**Problem 1:**
Copy out the caliber thread from "# .243 vs. .257" through "Christmas to all.", inclusive.
**Problem 2:**
Extend the forum thread comparing the .243, .257 Roberts, and .250 Savage, picking up after its final post.

**Text segment:**
# .243 vs. .257 Roberts vs. .250 Savage



## famousunknown (Aug 13, 2005)

Well, I was about to pull the trigger on a .243 for my 8 year old boy but then talked to a family friend who suggested a .257 Roberts or a .250 Savage over the .243. Just curious as to other 2cooler's opinions on what would be the best choice between the 3 calibers.

Thanks in advance and Merry Christmas to all.


----------



## TXPalerider (May 21, 2004)

All 3 are great calibers, but, I'd stick with the 243

There's not a significant difference in them, from your 8 year olds perspective, and 243 loads are much more readily available.


----------



## MilosMaster (Aug 18, 2005)

I inherited a .257 Robert's and love it, supposedly has one of the flatest trajectories of any caliber. I like it because it works for me and is a little different, not everybody has one. 

Cartridges can be hard to find, and there isn't really very much variety availible commercially. If I was looking for an 8 year old I would probably go with the .243 for this reason, and because they really isn't all that much difference between the two.


----------



## Syncerus (Oct 18, 2005)

I think the .257 Roberts is a real winner, but the ammo availability issue is a serious question. The .243 will be much cheaper and much easier to feed. If you don't mind handloading, I'd pick the .257 Roberts. If you aren't a handloader, the .243 is a no-brainer. The .250 Savage is a great old round, but is best picked for reasons of nostalgia, or because you found a nice older rifle for which it is chambered. I certainly wouldn't seek one out.


----------



## Syncerus (Oct 18, 2005)

The .25 WSSM is also in the upper end of the same category. I think that's even more versatile than the three rounds previously mentioned, but I think it falls into the same ammo availability category as the .257 Roberts; only buy one if you are a reloader, since you'll want to download it a bit in the beginning.


----------



## Redfishr (Jul 26, 2004)

I got both of my boys ,(9 & 11) a 243.
I have a 257 roberts and have trouble finding ammo for it.


----------



## jtburf (May 26, 2004)

On the 243 watch what you feed it ... I have Alex shooting one that only likes 80 grain... will not pattern on any larger round...

John


----------



## zihuatanejo (Jun 29, 2004)

Try a 6mm (244) nice deer rifle when shooting 100 gr., I always found the 243 a tad light with 80 gr. as it lacks stopping/knockdown energy/power. If you can find a good used Savage 250 lever they are a fine gun and built to last forever. I own a 257 that is built on a Mauser 98 action and it only likes certain loads but is the perfect combo of power, speed, and fairly flat trajectory all in a light gun...it was my grandfathers and I can honestly say that it has dropped over 200 deer in its lifetime. If it were me looking for my boy I would go Remington 6mm (1-9" twist shoots 100 gr. best) or 250 Savage (lever action). Really a 6mm/244 is just a 257 necked down. I had one with a vermit barrel and a match trigger that grouped like nothing I have ever owned. My family are from Leakey and LLano so you might say we have taken a deer or two, my great grandfather carried a 250 on his saddle when he was foreman of the Prade Ranch near Leakey. The 243 and 6mm/244 are essentially the same but the 6 is a little quicker thereby delivering more energy with a 100 gr at over 3000 fps....most of the deer I ever saw wounded came from poor 80 gr ammo...an 80 gr at 3000 fps will easily seperate upon hitting bone ect., the 100 will puch through a little better and retain force.

**Information shown:**
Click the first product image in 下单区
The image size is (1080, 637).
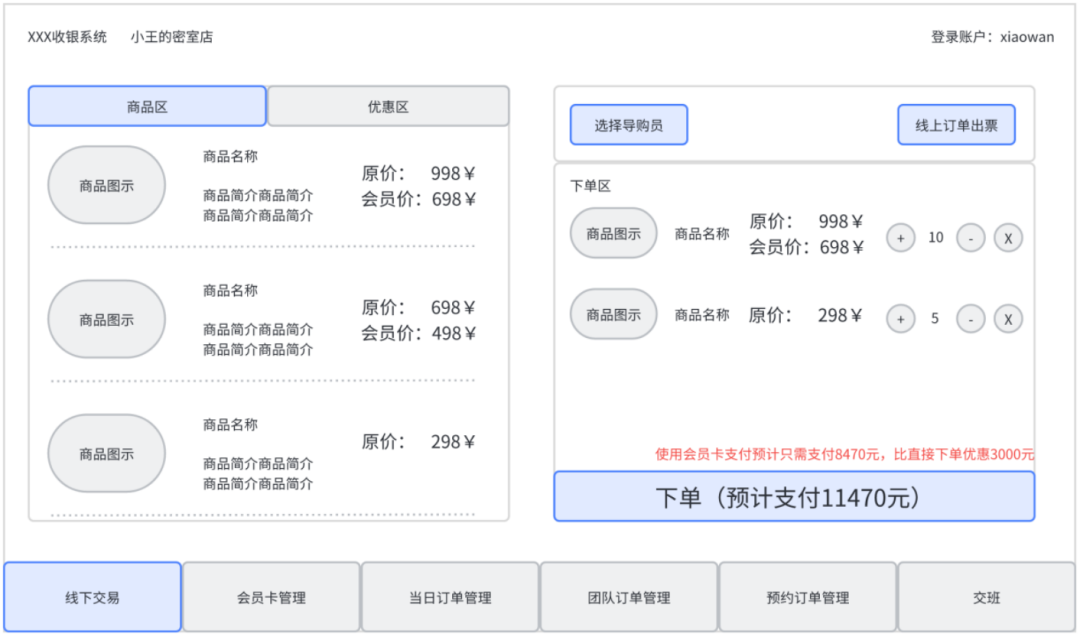tap(612, 233)
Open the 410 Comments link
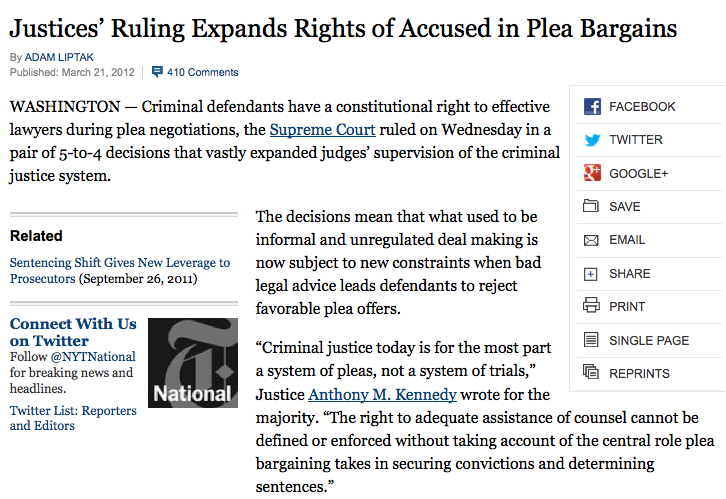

**Task answer 1:**
# .243 vs. .257 Roberts vs. .250 Savage



## famousunknown (Aug 13, 2005)

Well, I was about to pull the trigger on a .243 for my 8 year old boy but then talked to a family friend who suggested a .257 Roberts or a .250 Savage over the .243. Just curious as to other 2cooler's opinions on what would be the best choice between the 3 calibers.

Thanks in advance and Merry Christmas to all.

**Task answer 2:**
----------



## JLC72 (Nov 7, 2006)

My son Tyler (12) has taken a few deer with his Tika 243. We had (before this year) been using the nosler partition. It killed every deer but it seemed like we had to really keep an eye on them because they would all run off at least 100 yards and maybe more before they fell down. All were great shots IMO. This year we have been using the Hornady Light Mag 100 grain and they have been awesome. They do make a little mess exiting but worth it to me. I have bought the Light Mag ammo for all of the guns after shooting the 243. All are tack drivers.


----------



## zihuatanejo (Jun 29, 2004)

Here is another fine youth rifle....Remington 260 model 7 will shoot 125 gr. no sweat.


----------



## kenforu (Mar 16, 2006)

My Mother has been shooting a 257 roberts for 40 years and has head shot more deer than I can count. It is a very flat shooting rifle and puts a hurt on deer and there is no recoil to mention.


----------



## duckdaysofwinter (Jan 13, 2005)

This year we have been using the Hornady Light Mag 100 grain and they have been awesome. They do make a little mess exiting but worth it to me. I have bought the Light Mag ammo for all of the guns after shooting the 243. All are tack drivers.


I second this...


----------



## Chris (Aug 2, 2004)

*rifle*

That's a hard question, I can't tell you which one to buy but I can tell you the experience I've had with them. I have a .257 Roberts in an ultralight model, and I love it. Where I live ammo is scarce but I buy 5-6 boxes at a time for it and use the Hornady Light Mag. I've killed 4 deer with it and it's unbelieveable how well it shoots and like someone said a little messy on the exit, but I've never had to track one I've shot with it.

My son shoots a .243 in a youth model, he'll probably use my .257 next year when he's a little longer in the arms. He's only killed 2 deer with his .243, one ran about 100yds one dropped in it's tracks. So I can't complain too much about that gun.

As far as what to get, either would be good, also might even consider a 7mm08 or a 25-06.

Good luck shopping.


----------



## disgusted (Feb 16, 2005)

I like the 257 Roberts but my 8 year old does not. He likes to shoot a 25-06. I have a Ruger #1 in .243, A Ruger Model 77 in .257 Roberts. And a Howa in 25-06. He has shot all of them alot and still prefers the 25-06. He says it kicks less. I don't really notice any difference in the recoil. They are all heavy barrels.


----------



## Redfishr (Jul 26, 2004)

7mm-08 is another great youth round, but also has ammo availability problems.
In which I mean, you cant go to any wal-mart or academy and buy the ammo.


----------



## Freshwaterman (May 21, 2004)

No question to it the .243 is a better round ,about the flatest round out there,I mean the hold over at 300yds is only 2" if that.


----------



## stu (Dec 17, 2005)

I asked myself a similar question 6 months ago and actually bought my boy a 25-06. I can't be more pleased with the rifle and round. My boy loves it too and has taken down two doe with it this year. If the choice is between the .243 or.257 I would get the boy the .243 and get yourself the .257. The .257 is one heck of a round!


----------



## InfamousJ (May 21, 2004)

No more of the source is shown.